Human skin serves as a barrier not only for the internal organs. Your mind can try to convey what is happening within your organism through your skin. It has its language to communicate with you, and it is your task to interpret it.  All the skin conditions are more or less related to hormones, which are the cornerstone of the human psyche. Hence, when you spot something new on your skin, try to remember what preceded it and what could have triggered that type of response. 

2. Skin as a Barrier 

Human skin is the shield protecting both physiologically and psychologically. It tries to prevent contact with other people, which can be hazardous or negative. People often report that they get pimples or spot some rush after communicating with someone they don’t like. So it should not be a surprise that different skin conditions, like psoriasis or eczema, are connected to stress. When the body feels bad inside, its barrier suffers too. If you want to take care of your skin there are some dermatology services.

3. Stress and Skin 

Stress is something that none can prevent as it takes place every day. It catalyzes for humans to evolve and to test the limits of their skills. However, on the other hand, stress damages the body if you don’t address it for a long time. For instance, there is some evidence that prolonged stress can hurt and cause derangements in the epidermis. A study published in Jama Network Open titled Psychological Stress Perturbs Epidermal Permeability Barrier Homeostasis: Implications for the Pathogenesis of Stress-Associated Skin Disorders suggests that such a link can exist. “….These findings point to a potential pathogenic link between psychological stress, permeability barrier homeostasis, and the induction, exacerbation, and propagation of inflammatory skin disorders.” Takeaway: stress and skin health are interconnected and influence each other. 

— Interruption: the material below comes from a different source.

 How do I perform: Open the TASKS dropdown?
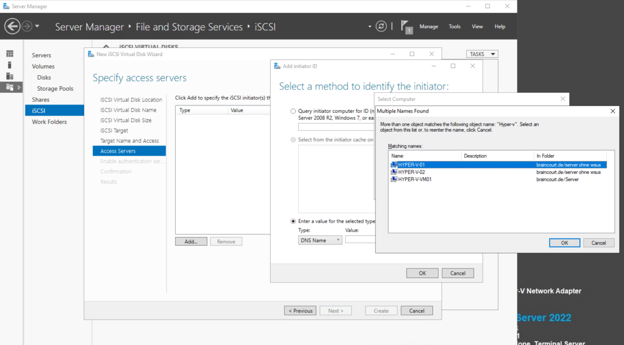[482, 54]
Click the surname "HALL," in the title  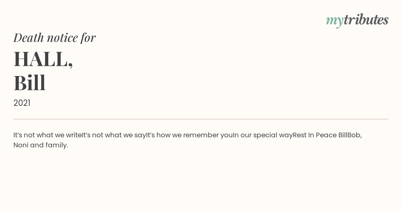coord(43,59)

4. Unhealthy Eating Habits 

The brain controls all the eating processes and releases the necessary hormones or signals to get some nutrients. The bottom line is to understand why it does that when you know that you crave unhealthy food. You can consciously recognize soda or cookies as harmful, but inner stronger power longs for that specific food. Very often, this can be linked to childhood memories that trigger emotions that your reality lacks. 

For example, when you experience stress and negative emotions constantly, you lack pure happiness. The brain remembers that you used to feel happy when given a cookie, and suddenly you are out of a cakery with a cake to restore the balance of positive and negative feelings inside. Later, that added sugar will affect your skin and may cause inflammation. 

5. Overall Mental Health

One can elaborate on the importance of constantly taking care of her mental health and improving it for eternity. However, what’s the point of speaking when that is the only thing that many do. Yes, looking after your mental health is being advertised widely nowadays, but how many do that. Not many, and the pandemic affected that practice a lot. 

The well-being of your mental health is the critical factor to having glowing skin. This includes not only pleasurable rituals, like allowing yourself to have a regime, but also introducing some consistency into your day. Improper sleeping and active hours are the first enemy of strong mental health, consequently, your skin.

Taking care of your mental health will benefit all the aspects of your life, and having shining skin will be one of them.